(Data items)
== Segment start ==

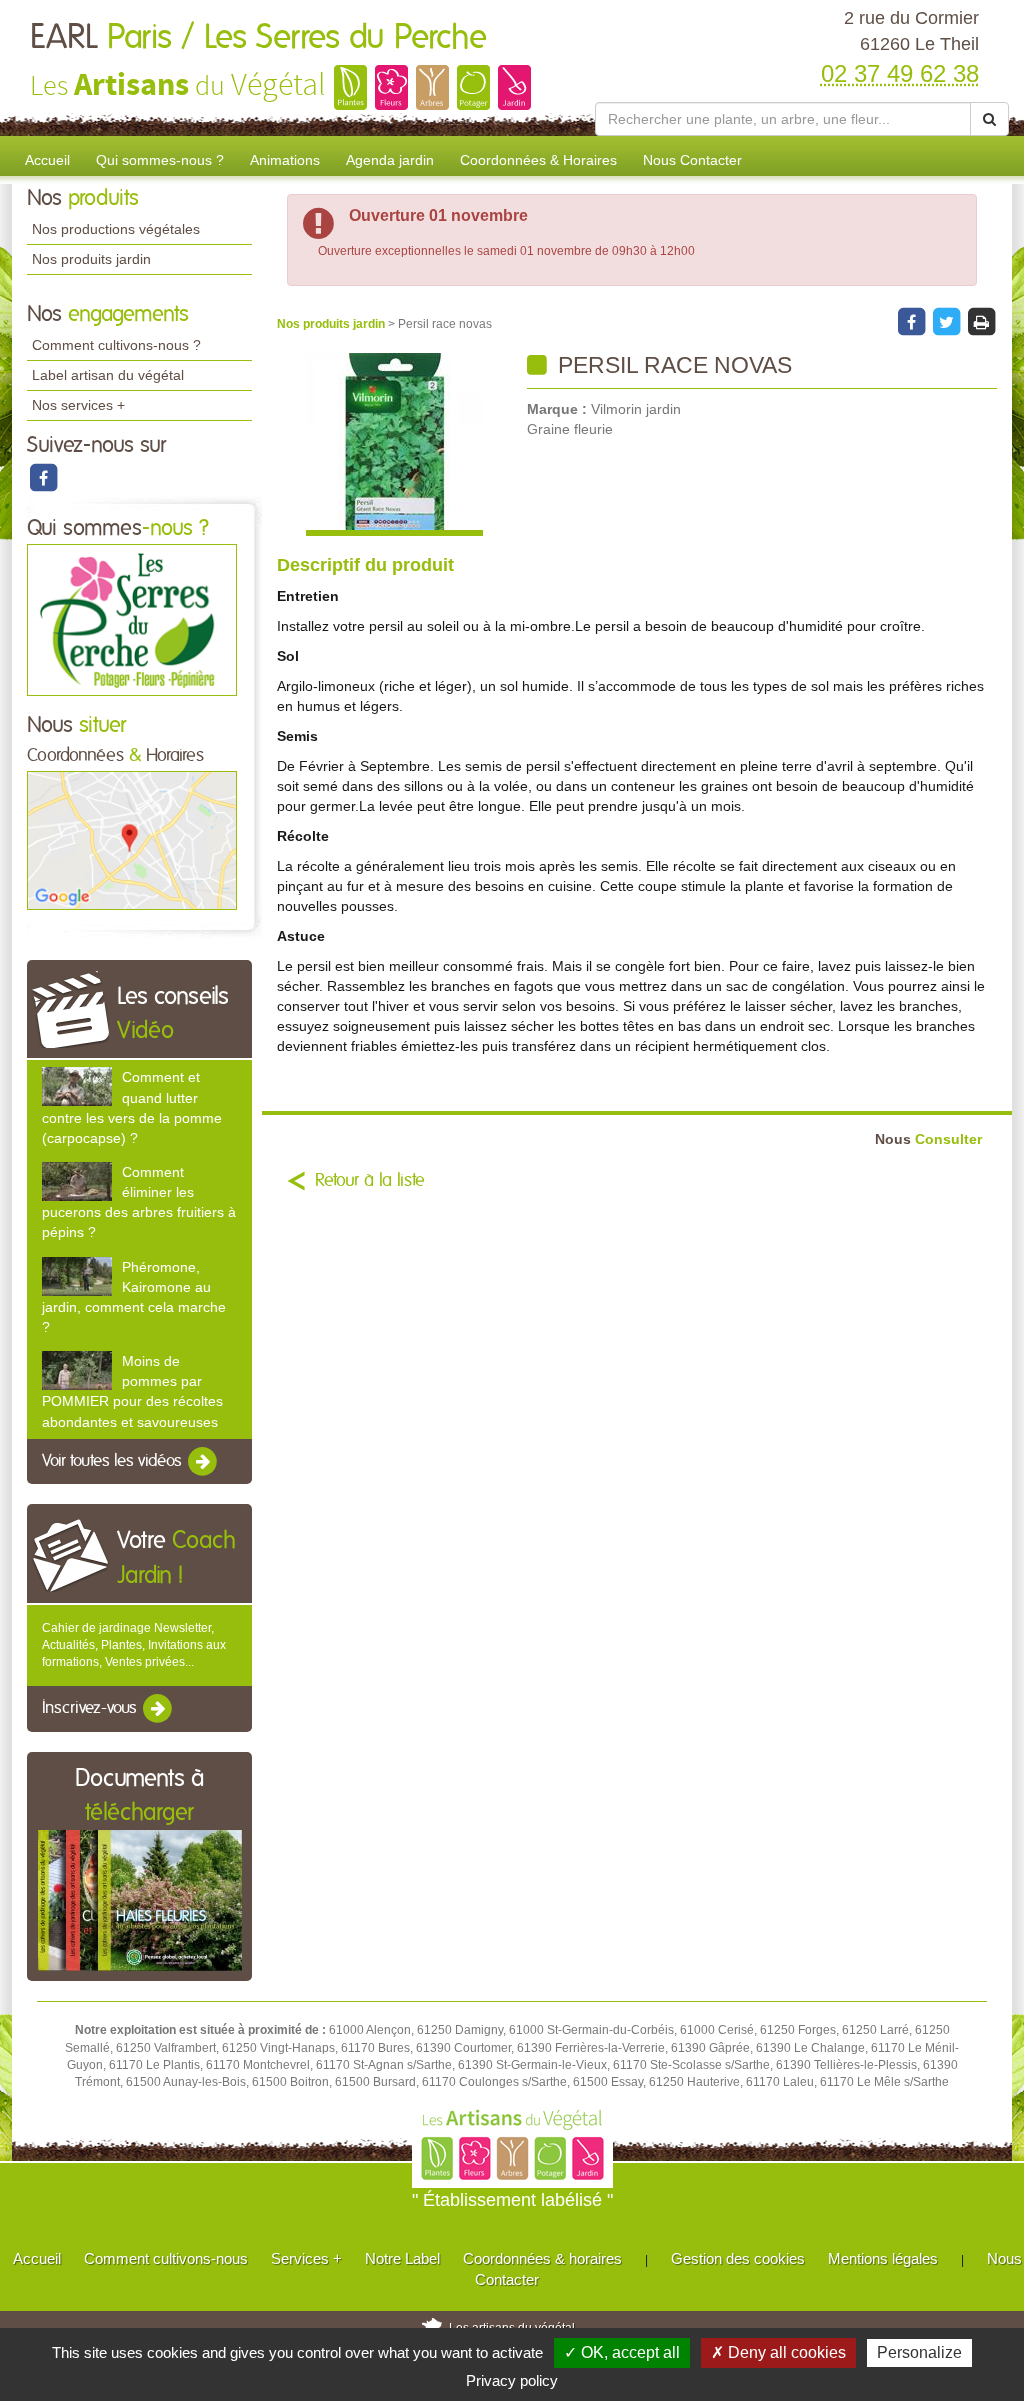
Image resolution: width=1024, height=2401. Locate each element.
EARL (258, 38)
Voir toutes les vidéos (114, 1461)
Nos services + (78, 405)
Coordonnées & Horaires (538, 160)
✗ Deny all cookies (778, 2352)
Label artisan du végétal (108, 375)
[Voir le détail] (77, 1086)
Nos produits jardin (91, 259)
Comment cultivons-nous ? (116, 345)
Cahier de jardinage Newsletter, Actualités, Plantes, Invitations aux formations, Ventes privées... (134, 1645)
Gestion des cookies (738, 2258)
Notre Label (402, 2258)
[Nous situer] (132, 840)
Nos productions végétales (116, 229)
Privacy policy (512, 2380)
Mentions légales (883, 2258)
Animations (285, 160)
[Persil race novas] (394, 444)
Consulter (928, 1139)
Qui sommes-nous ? (160, 160)
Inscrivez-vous (91, 1709)
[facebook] (43, 477)
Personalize (919, 2352)
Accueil (47, 160)
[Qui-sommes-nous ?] (132, 619)
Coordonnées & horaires (542, 2258)
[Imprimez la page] (981, 321)
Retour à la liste (370, 1181)
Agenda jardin (390, 160)
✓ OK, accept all (622, 2352)
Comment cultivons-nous (166, 2258)
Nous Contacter (692, 160)
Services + (306, 2258)
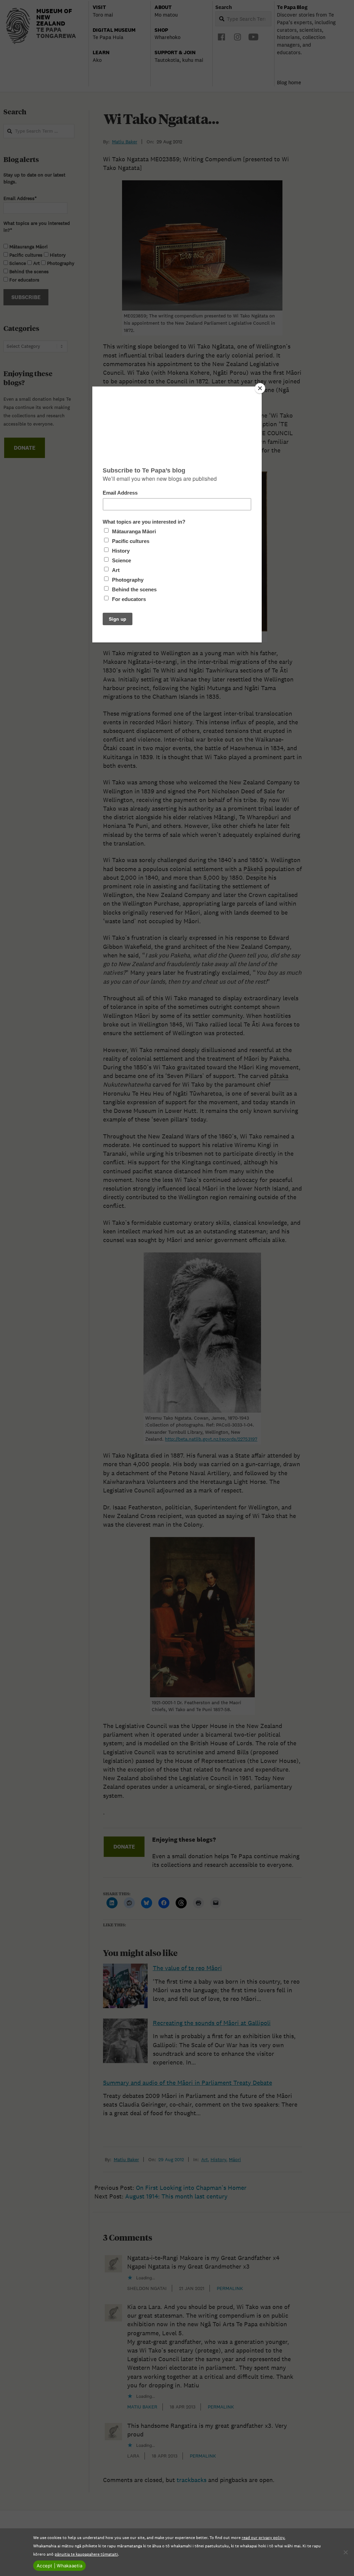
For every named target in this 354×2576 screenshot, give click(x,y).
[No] (345, 2552)
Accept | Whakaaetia (59, 2565)
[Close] (260, 388)
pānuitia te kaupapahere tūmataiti (86, 2554)
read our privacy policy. (263, 2537)
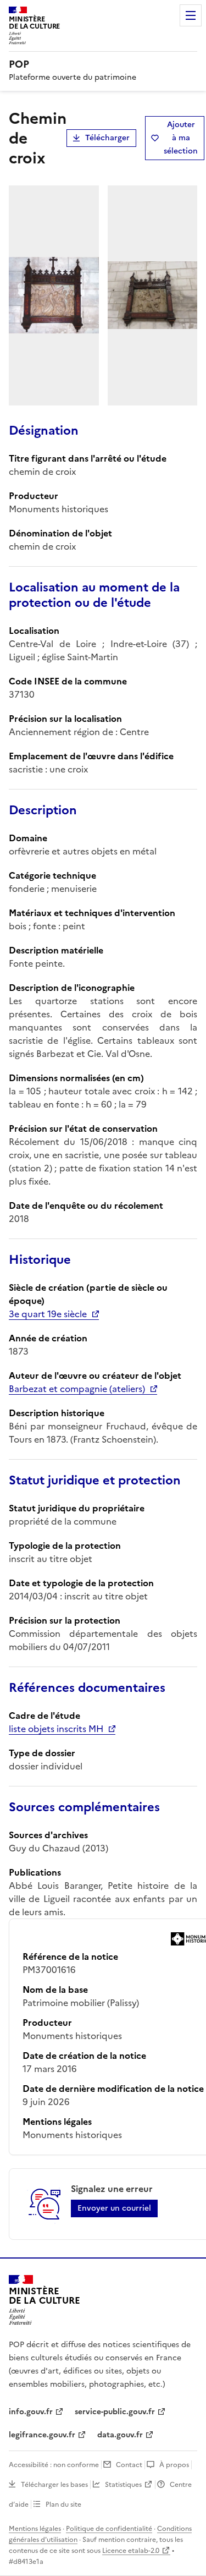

== Segment end ==

- **WHAT YOU NEED TO DO**
Search the entries for "cookies" and copy each matching line.

- **EXERCISE RESULT**
✗ Deny all cookies (778, 2352)
Gestion des cookies (738, 2258)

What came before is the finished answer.